Health Care Is Complicated

Aside from the silliness of declaring the whole health care thing just harder than people think — which doesn’t give much credence to people, a lot of public discourse on healthcare tries to avoid sounding insensitive. But the challenge of health care is cost. Not routine costs – even if you do not believe preventative care can reduce long term expenditures, I think we can all agree that a couple of hundred dollars a year is nothing compared to the cost of chemo, or pills taken daily for decades. Arguing about preventative care is like trying to discuss the budget without addressing military spending or entitlements. Lot of people do it, but they’re by design unable to make significant impact.

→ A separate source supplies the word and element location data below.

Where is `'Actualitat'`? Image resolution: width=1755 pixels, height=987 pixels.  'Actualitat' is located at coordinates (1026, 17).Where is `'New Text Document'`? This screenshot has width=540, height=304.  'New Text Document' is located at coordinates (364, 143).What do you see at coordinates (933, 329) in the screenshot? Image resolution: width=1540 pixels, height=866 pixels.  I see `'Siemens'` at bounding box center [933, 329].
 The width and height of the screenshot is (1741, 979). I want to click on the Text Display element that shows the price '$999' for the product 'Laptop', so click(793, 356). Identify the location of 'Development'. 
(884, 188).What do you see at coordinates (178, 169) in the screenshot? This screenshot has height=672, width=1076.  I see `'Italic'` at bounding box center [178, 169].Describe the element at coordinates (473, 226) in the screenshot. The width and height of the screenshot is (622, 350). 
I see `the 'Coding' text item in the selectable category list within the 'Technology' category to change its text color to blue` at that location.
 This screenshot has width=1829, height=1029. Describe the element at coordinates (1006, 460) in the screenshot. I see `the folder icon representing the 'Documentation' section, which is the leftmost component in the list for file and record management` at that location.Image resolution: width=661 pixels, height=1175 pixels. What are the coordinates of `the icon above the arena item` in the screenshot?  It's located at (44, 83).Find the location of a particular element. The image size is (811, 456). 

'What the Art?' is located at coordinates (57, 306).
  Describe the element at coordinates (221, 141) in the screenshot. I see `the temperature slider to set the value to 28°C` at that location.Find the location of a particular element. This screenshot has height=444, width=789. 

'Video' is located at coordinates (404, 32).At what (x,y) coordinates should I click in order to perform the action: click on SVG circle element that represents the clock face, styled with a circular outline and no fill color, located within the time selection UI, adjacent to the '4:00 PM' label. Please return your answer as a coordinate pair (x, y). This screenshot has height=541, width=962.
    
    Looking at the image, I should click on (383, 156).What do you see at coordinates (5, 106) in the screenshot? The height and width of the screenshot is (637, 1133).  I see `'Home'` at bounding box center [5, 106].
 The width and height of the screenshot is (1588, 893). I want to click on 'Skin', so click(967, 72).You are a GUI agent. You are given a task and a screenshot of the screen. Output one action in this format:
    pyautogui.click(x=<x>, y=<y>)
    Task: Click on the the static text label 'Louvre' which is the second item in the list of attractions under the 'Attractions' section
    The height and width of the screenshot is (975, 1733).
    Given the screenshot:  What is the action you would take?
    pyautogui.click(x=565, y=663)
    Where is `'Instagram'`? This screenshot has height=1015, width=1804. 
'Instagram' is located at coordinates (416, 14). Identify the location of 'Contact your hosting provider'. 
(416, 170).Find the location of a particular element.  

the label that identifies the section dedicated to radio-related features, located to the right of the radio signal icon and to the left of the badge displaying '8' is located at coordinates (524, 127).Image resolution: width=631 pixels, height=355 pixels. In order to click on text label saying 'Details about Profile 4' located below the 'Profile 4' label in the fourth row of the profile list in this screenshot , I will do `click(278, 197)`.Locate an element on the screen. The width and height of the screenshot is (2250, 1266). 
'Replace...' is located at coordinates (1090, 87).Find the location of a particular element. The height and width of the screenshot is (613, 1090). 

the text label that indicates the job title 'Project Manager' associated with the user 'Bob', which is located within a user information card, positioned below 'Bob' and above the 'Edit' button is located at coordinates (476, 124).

The big question in the health care debate is how much money should be spend on keeping any one individual alive? I have a friend who had a premature baby (two, actually, but the first time she worked at a med school and basically had unlimited free services through the med school). She incurred neigh a quarter million dollars in bills during the difficult pregnancy. The baby – before he was a year old – had incurred more than a quarter mill himself. Now this was before the ACA removed lifetime insurance caps, and most plans had a million dollar limit. For someone accustomed to dealing with annual physicals and the occasional course of antibiotics, a million dollars seems beyond generous. For a nine month old kid who has already used up a quarter of his lifetime limit? Not so much.

From a purely economic health care perspective, the kid should have died. Even from a general economic perspective, it is statistically unlikely that any individual will contribute millions of dollars of excess value to society (i.e. my work may contribute to society, but I also extract from society). Yeah, there’s the black swan guy who invents computers or cures cancer. Or the whole chaos theory a guy who ran a traffic light and ran over someone’s grandmother prompted a young student to choose a medical degree. The med student identifies a cure for cancer … but would he have even entered into medicine if not for the car accident? But there’s no way to assign a value to an individual’s life before it is over.

Are we OK with letting someone’s premature child die? Are we OK with telling cancer patients that they either come up with a couple hundred grand or they an languish away at home?

And if we are not OK with heartlessness in the pursuit of fiscally rational decisions, how is anything other than universal public funded health care acceptable? Health care isn’t difficult, convincing people that their own values dictate public health care … well, that’s nearly impossible.

Maintaining the role of private insurance in healthcare is hard — in an area where it is impossible to act as a rational decision maker, capitalism in health care is difficult enough to manage. Adding a couple of layers of administrative costs makes it much worse. Having two companies looking to profit makes it much worse. Spending somebody else’s money isn’t a way to make customers cost conscious. Having a system that does not encourage price shopping — often times makes it impossible to price shop — is not a way to drive efficiency or reduce costs. Company paid insurance hid the true cost of private health care insurance … until recently when companies realized they could greatly restrict wage increases because they are paying so much more for health insurance. How many employees actually sat down and calculated if they would have been better off with a real raise than 0$ and whatever the premium increase was. You can see how much your employer spends on health care — I doubt that amount has gone up 1% of your salary in the past year, and a 1% annual raise isn’t spectacular.